A var Gene Upstream Element Controls Protein Synthesis at the Level of Translation Initiation in Plasmodium falciparum
Figure 1
Integration of the upsC 5′ upstream sequence into a heterologous context at the kahrp locus.
(A) Schematic map of the transfection construct pBKminC. Single-crossover integration was guided by kahrp 5′ homology. The position of the kahrp TSS is indicated [81]. Numbers refer to the nucleotide positions relative to the ATG start codon. The bsd resistance cassette selects for stably transfected parasites. The var intron is indicated by a bold dashed line. hsp86 5′, hsp86 promoter; Pb DT 3′, P. berghei dhfr-thymidylate synthase terminator; rep20, 0.5 kb TARE6 repeat element; hrp2 3′; histidine-rich protein 2 terminator. MEE, location of the 101 bp mutual exclusion element MEE [54]. (B) Genomic situation after integration of the pBKminC concatamer into the endogenous kahrp locus. Restriction sites used in Southern analysis and fragment lengths are indicated and colour-coded. S, StuI; B, BglII. The Southern blot on BglII/StuI-digested gDNA shows integration of pBKminC into the endogenous locus of kahrp.
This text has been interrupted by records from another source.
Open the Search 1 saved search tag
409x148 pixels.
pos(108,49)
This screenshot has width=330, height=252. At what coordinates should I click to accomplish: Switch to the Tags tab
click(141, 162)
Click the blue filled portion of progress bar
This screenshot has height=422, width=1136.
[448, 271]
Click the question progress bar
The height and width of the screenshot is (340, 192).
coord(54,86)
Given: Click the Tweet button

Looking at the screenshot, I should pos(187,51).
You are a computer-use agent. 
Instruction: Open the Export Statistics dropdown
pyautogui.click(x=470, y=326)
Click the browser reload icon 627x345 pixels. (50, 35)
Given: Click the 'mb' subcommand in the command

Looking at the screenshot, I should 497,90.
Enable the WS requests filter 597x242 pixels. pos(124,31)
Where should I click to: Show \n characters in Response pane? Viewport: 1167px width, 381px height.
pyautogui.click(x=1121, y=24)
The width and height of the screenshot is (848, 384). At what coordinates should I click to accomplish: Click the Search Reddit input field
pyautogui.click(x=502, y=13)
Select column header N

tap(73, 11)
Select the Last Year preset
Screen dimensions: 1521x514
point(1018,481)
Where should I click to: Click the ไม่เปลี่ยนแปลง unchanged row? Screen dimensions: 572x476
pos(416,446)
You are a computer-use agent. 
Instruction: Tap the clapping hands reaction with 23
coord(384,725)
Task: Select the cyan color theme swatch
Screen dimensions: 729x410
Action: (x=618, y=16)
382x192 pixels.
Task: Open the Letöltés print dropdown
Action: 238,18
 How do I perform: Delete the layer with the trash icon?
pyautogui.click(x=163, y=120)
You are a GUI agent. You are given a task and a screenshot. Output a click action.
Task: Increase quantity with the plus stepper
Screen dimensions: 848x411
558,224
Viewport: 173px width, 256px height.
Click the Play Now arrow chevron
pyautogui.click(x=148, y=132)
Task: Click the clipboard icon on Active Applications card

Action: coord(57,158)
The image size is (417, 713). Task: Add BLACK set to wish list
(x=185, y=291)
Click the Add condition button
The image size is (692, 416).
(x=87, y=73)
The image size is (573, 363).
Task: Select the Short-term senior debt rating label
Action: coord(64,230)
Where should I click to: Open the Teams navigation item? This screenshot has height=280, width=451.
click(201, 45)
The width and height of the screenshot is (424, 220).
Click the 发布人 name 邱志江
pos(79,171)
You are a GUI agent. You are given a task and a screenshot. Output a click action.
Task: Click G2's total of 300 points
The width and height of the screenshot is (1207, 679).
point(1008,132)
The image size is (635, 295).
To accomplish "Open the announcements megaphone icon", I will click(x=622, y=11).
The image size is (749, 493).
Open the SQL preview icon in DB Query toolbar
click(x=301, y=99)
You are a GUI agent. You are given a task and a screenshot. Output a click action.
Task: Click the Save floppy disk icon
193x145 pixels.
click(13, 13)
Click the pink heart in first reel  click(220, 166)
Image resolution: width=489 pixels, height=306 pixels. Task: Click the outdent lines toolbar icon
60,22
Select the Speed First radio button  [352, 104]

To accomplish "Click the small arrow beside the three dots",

The membrane was hybridised with hdhfr (top) and kahrp (bottom). Fragments are colour-coded according to the integration map. wt, size of the kahrp fragment in 3D7 wild-type parasites. i, integration event; p, plasmid fragment. (C) The upsC 5′ UTR sequence represses kahrp promoter activity. The bars represent the ratio of relative hdhfr-gfp and msp8 transcript levels in 3D7/pBKminC parasites (open bars) compared to the 3D7/pBKmin control (black bars) cultured in absence of WR. Results are the mean +/− s.d. of three independent experiments. Values are normalised for PF3D7_1331700 transcripts.